By Alisha Ebrahimji, CNN
(CNN) — As college students across the country wrap up their fall 2025 semesters, finishing grueling finals and preparing to head home for the holidays, students at Brown University in Rhode Island ended theirs abruptly after a mass shooting on campus Saturday killed two of their own and wounded nine others.
The campus remains on edge, plagued with fear and overwhelming anxiety with the perpetrator still at large. Authorities are pursuing a new lead based on photos and videos of someone taken hours before the attack, and the FBI has announced a $50,000 reward leading to an arrest and conviction. A person of interest was previously detained in connection with the attack but has since been cleared.
While they come from different backgrounds, the two teen victims who died in the shooting – an aspiring neurosurgeon who attended high school in Virginia and an Alabama church’s “bright light” – are now bound by the same tragedy as loved ones mourn their loss.

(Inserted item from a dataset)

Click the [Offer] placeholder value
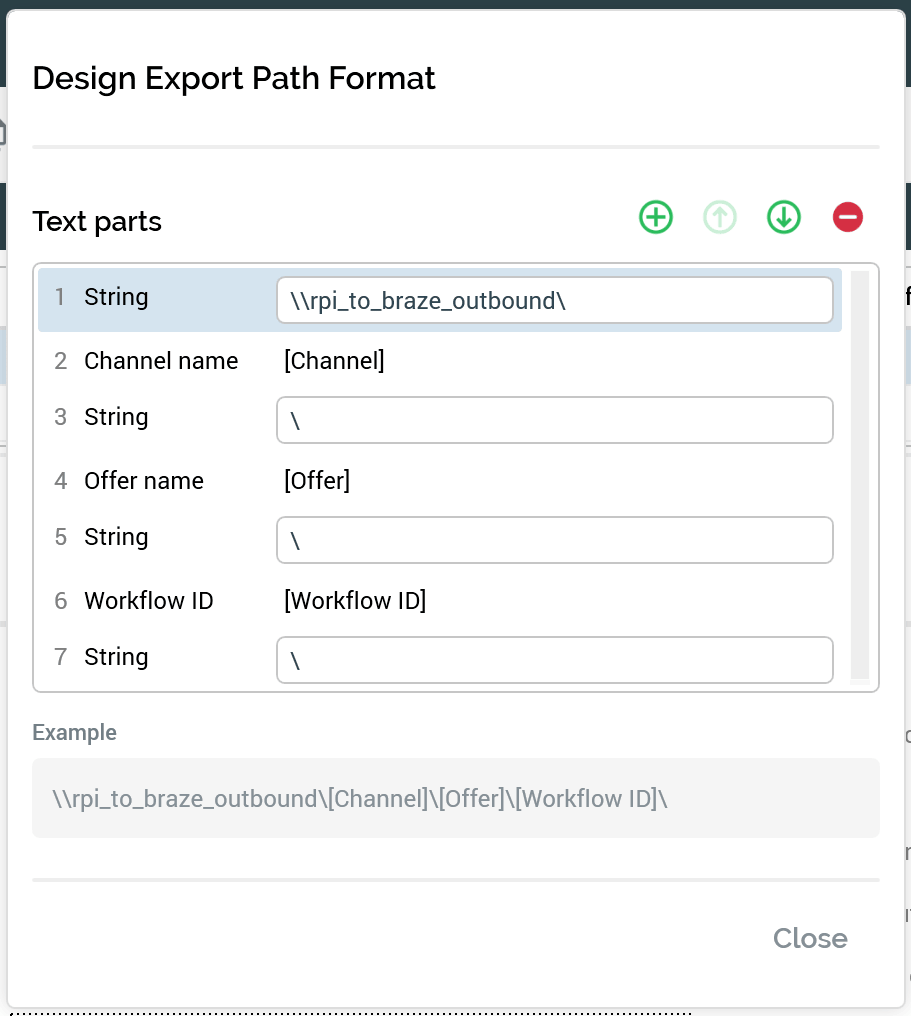 pos(317,481)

“These were two young people whose amazing promise was extinguished too soon,” Brown University President Christina H. Paxson said of the victims in a statement Tuesday.
Here’s what we know so far about the victims, who were at the forefront of their collegiate experience:
A soul that reverberated throughout the community
MukhammadAziz Umurzokov, 18, was identified as a Brown student killed in Saturday’s shooting, according to Paxson and a GoFundMe organized by his family.
Despite being a first-year student, Umurzokov left an impression on everyone he met. He was known for being “driven, conscientious and disciplined,” Brown’s president said.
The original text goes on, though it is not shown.